Mattingly and the board agreed that while chaplains are beneficial, it was important that they follow the policy and only respond to an incident when they are specifically requested to do so.

MICROWAVE VS. FIBER. The high cost of the fiber-optic link between EMS station 1 and the Nelson County Dispatch center prompted a discussion by the board of alternative ways of connecting the two.

The City of Bardstown had provided the lines at no cost until last year. The city began charging the dispatch board for use of its fiber lines last year after the dispatch board moved to quit handling phone calls for city utility outages.

Dispatch Director Debbie Carter noted that the dispatch center budget had no money to pay for the fiber lines. EMS Director Joe Prewitt said the ongoing fiber costs may mean the dispatch budget will begin the next year $25,000 in the red.

Prewitt suggested using microwave links to replace the fiber lines, which would mean a one-time cost of $4,600. The microwave links may improve signal quality between the linked locations, he said.

The board also discussed the coming upgrade in the dispatch center’s computer-aided dispatch software.
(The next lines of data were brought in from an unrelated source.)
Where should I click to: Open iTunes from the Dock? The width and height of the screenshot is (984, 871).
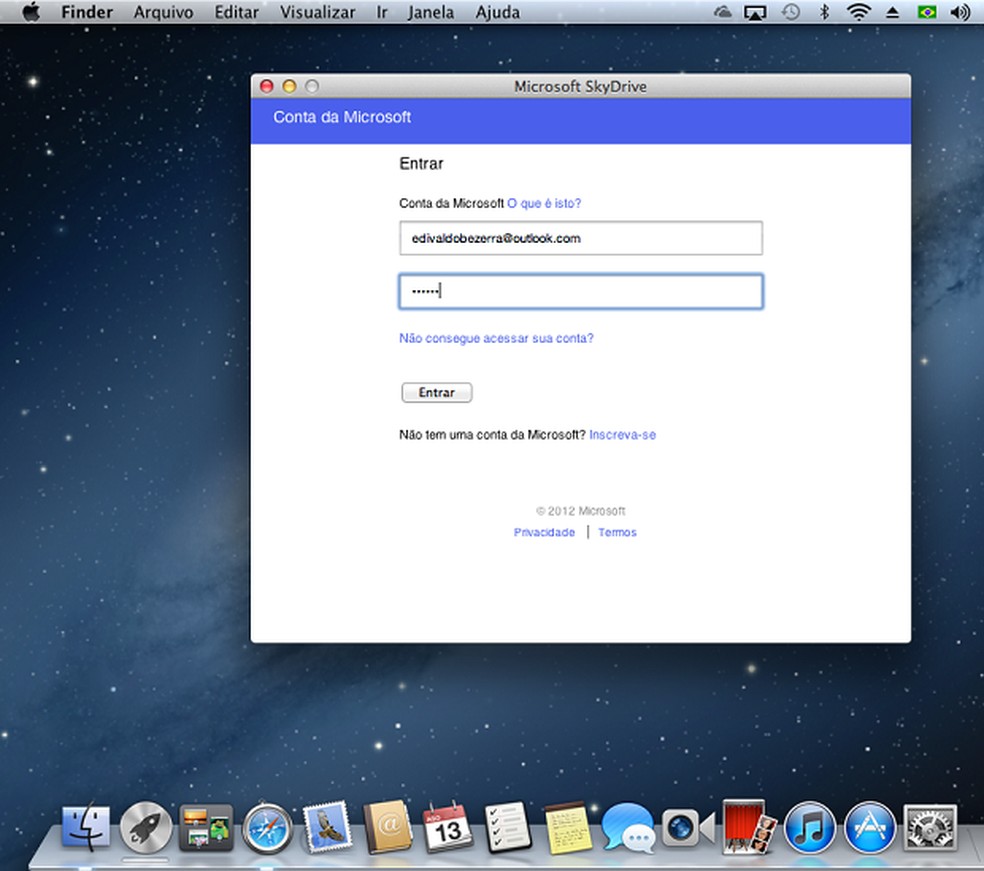[x=809, y=828]
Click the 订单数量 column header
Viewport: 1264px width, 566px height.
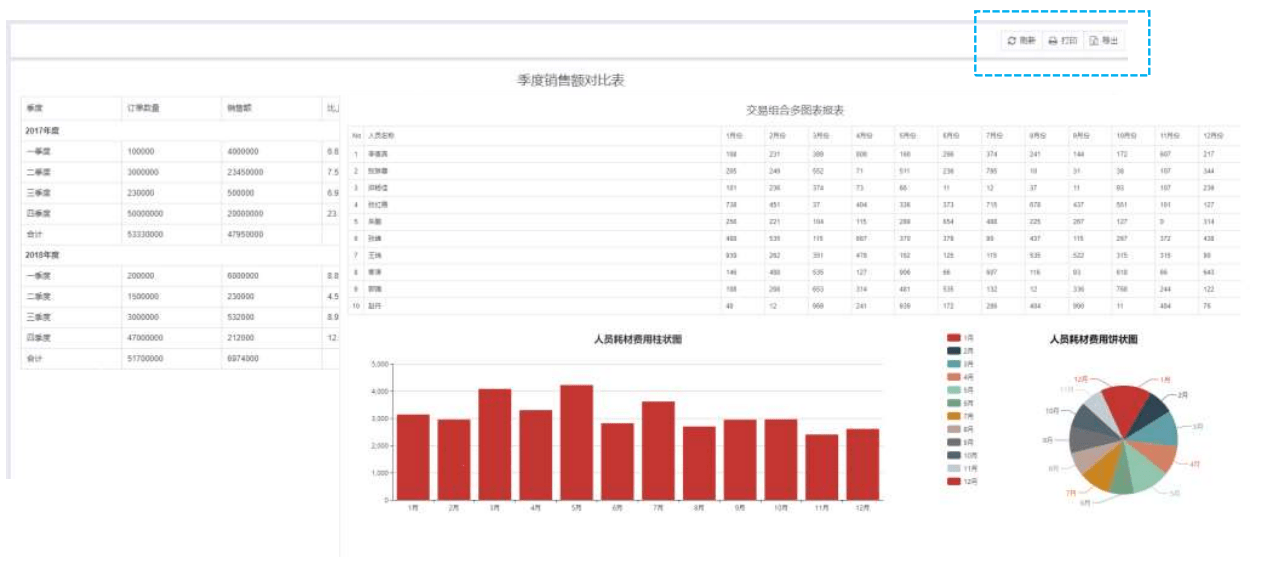pos(145,107)
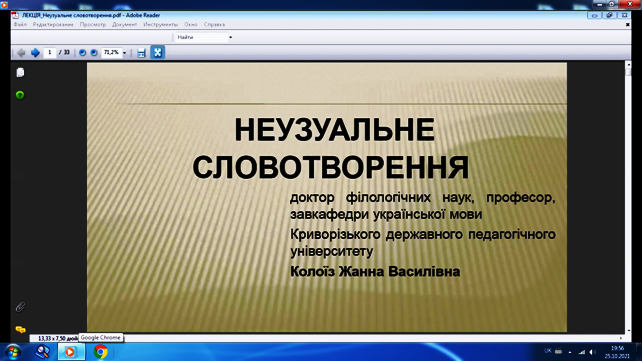
Task: Click the page number input field
Action: [x=50, y=52]
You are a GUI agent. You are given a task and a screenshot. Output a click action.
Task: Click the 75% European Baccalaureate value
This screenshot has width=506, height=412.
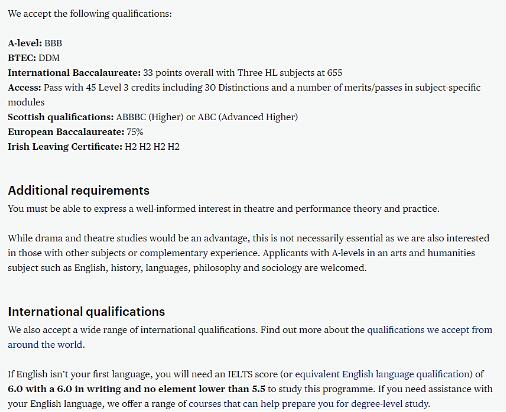(x=135, y=132)
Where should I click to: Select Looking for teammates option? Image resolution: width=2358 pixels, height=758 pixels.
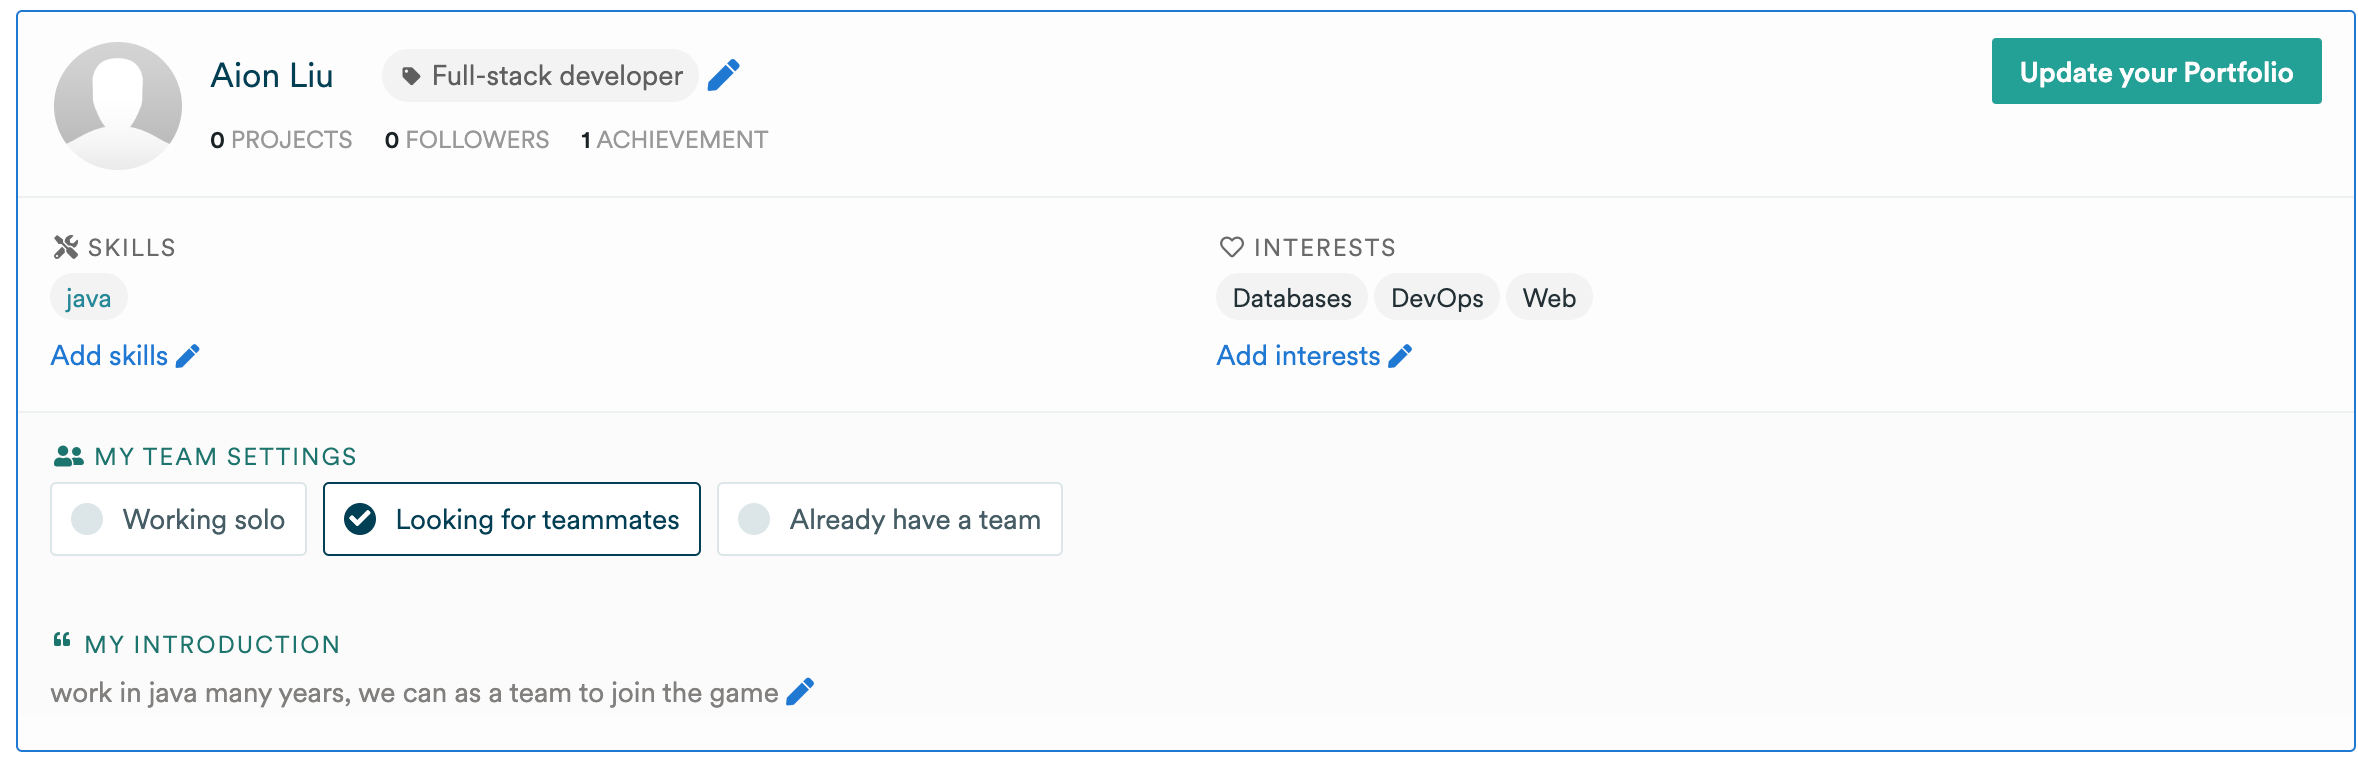click(x=511, y=519)
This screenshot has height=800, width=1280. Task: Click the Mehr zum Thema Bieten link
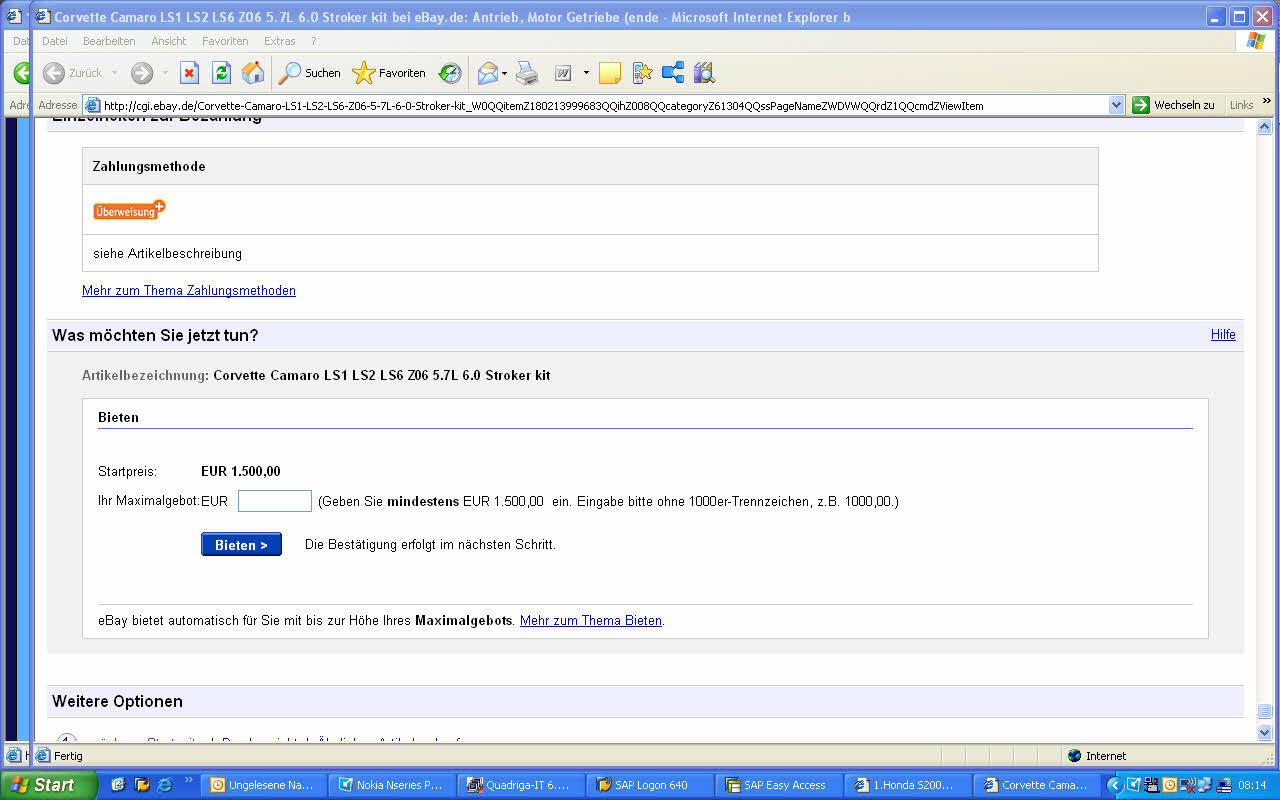590,621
Carter and GIS mapping consultant Josh Cammack expressed concern that they have been told the software’s import and export features for updates won’t be as seamless as they initially believed. Carter said the discussions with the vendor, InterAct are continuing.

NEXT UP. The board will hold a special meeting 3:30 p.m. Tuesday, March 24, 2015, to review and approve its budget. The board meets at Nelson County EMS Station 1 on Atkinson Hill Road.

-30-

Print Friendly, PDF & Email
Please follow and like us:

Comments are closed

Subscribe to get new posts in your email!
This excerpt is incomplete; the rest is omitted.